Fidelity, the financial services giant managing $4.5 trillion in assets under management, has amended its spot Ethereum ETF application to include its intention to mobilize the prospective fund’s Ether for staking.

According to an updated filing submitted with the U.S. Securities and Exchange Commission (SEC) on March 18, Fidelity aims to stake a portion of the proposed exchange-traded fund’s Ether via a third-party staking provider.

“The Sponsor may, from time to time, stake a portion of the fund’s assets through one or more trusted staking providers, which may include an affiliate of the Sponsor,” the updated filing said. “In consideration for any staking activity in which the Fund may engage, the Fund would receive certain network rewards of ether tokens, which may be treated as income to the Fund as compensation for services provided.”

The SEC now has up to 90 days to respond to the amendment. The official deadline for BlackRock and Fidelity’s spot Ether ETF applications is set for May 23, with the SEC having delayed the deadline for its verdict on the funds nearly two weeks ago.

The governance tokens of leading liquid staking providers Lido (LDO) and Rocket Pool (RPL) briefly rallied in response to the news. However, the tokens have retraced, with Fidelity likely preferring to engage the services of a centralized and institutionally-focused staking provider, rather than a liquid staking protocol subject to tokenized governance.

LDO jumped 4% in less than an hour but has since erased its gains to sit at a 24-hour loss of 9.3%, according to CoinGecko. RPL rallied more than 5% over several hours but has pulled back for a daily gain of 1.6%.

Fidelity is the third asset issuer seeking to offer exposure to staking yields via a spot Ether ETF, with February filings from Ark Invest and Franklin Templeton similarly outlining plans to stake a portion of their ETFs’s Ether should the funds receive approval.

Staking allows asset holders to validate Proof of Stake blockchains by operating a node and locking up assets as collateral to disincentive misbehavior to receive a share of new coin emissions as rewards. Ethereum transitioned to PoS consensus in September 2022 after seven years of Proof of Work validation.

Analysts cool on spot Ether ETFs’ prospects

The updated filing comes as many experts are increasingly doubting that the SEC will approve a spot Ether ETF in late May.

“Fidelity not giving up on Ethereum ETFs and not giving up on SEC allowing them to Stake within the ETF,” tweeted James Seyffart, an ETF analyst for Bloomberg. “Our base case is still that these aren’t gonna be approved.”

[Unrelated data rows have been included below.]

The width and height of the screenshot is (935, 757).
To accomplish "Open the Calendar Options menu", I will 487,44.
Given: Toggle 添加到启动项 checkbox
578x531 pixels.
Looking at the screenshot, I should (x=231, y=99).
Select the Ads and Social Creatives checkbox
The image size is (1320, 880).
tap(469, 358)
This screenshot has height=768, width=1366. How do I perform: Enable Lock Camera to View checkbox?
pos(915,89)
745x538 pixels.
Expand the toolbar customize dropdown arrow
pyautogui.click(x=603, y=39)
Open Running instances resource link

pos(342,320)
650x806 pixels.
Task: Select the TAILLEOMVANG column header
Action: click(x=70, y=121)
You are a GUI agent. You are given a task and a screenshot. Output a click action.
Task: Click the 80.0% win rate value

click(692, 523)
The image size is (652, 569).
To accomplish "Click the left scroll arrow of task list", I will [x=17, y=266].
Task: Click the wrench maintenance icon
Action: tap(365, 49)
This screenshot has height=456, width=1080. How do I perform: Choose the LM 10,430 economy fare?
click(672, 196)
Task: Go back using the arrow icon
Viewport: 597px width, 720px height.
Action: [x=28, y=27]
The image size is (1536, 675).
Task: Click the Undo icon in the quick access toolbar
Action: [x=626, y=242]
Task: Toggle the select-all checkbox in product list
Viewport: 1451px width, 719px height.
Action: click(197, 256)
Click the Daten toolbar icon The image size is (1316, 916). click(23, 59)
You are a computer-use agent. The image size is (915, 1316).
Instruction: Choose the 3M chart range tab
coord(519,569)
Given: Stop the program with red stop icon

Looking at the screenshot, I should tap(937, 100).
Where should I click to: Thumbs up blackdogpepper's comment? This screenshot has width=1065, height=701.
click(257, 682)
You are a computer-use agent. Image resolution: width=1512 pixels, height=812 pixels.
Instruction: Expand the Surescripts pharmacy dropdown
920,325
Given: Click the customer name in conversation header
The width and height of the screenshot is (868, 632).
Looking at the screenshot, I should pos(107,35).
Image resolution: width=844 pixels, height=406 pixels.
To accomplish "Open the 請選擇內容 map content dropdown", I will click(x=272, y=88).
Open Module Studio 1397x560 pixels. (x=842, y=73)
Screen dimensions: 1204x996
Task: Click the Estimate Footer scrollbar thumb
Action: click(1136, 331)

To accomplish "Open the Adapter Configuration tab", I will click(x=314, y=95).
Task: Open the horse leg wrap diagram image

“Until issuers say the SEC’s reached out, approval shall remain in serious doubt,” added Eric Balchunas, Seyffart’s colleague. In January, Balchunas estimated the likelihood of the funds’ approval to be as high as 70%.

Some lawmakers are also pushing back against the approval of new crypto spot exchange-traded funds following the launch of spot Bitcoin ETFs in January. On March 11, Democratic senators Jack Reed and Laphonza Butler authored a letter to SEC head, Gary Gensler, requesting that no further crypto-based exchange-traded products (ETPs) receive approval to operate.

“The SEC’s [spot Bitcoin ETF] approvals have provided a green light for Wall Street to sell volatile cryptocurrency investments to ordinary Americans through their brokerage and retirement accounts,” the letter said. “We do not believe that other cryptocurrencies show the trading volumes or integrity to support associated ETPs… Retail investors would face enormous risks from ETPs referencing thinly traded cryptocurrencies.”

During a Feb. 13 panel, representatives from Bitwise Asset Management, Galaxy Asset Management, and Grayscale agreed that there is a 50% chance that the SEC will approve the pending spot Ether ETF applications, lining up with predictions from JP Morgan and Bernstein Trading.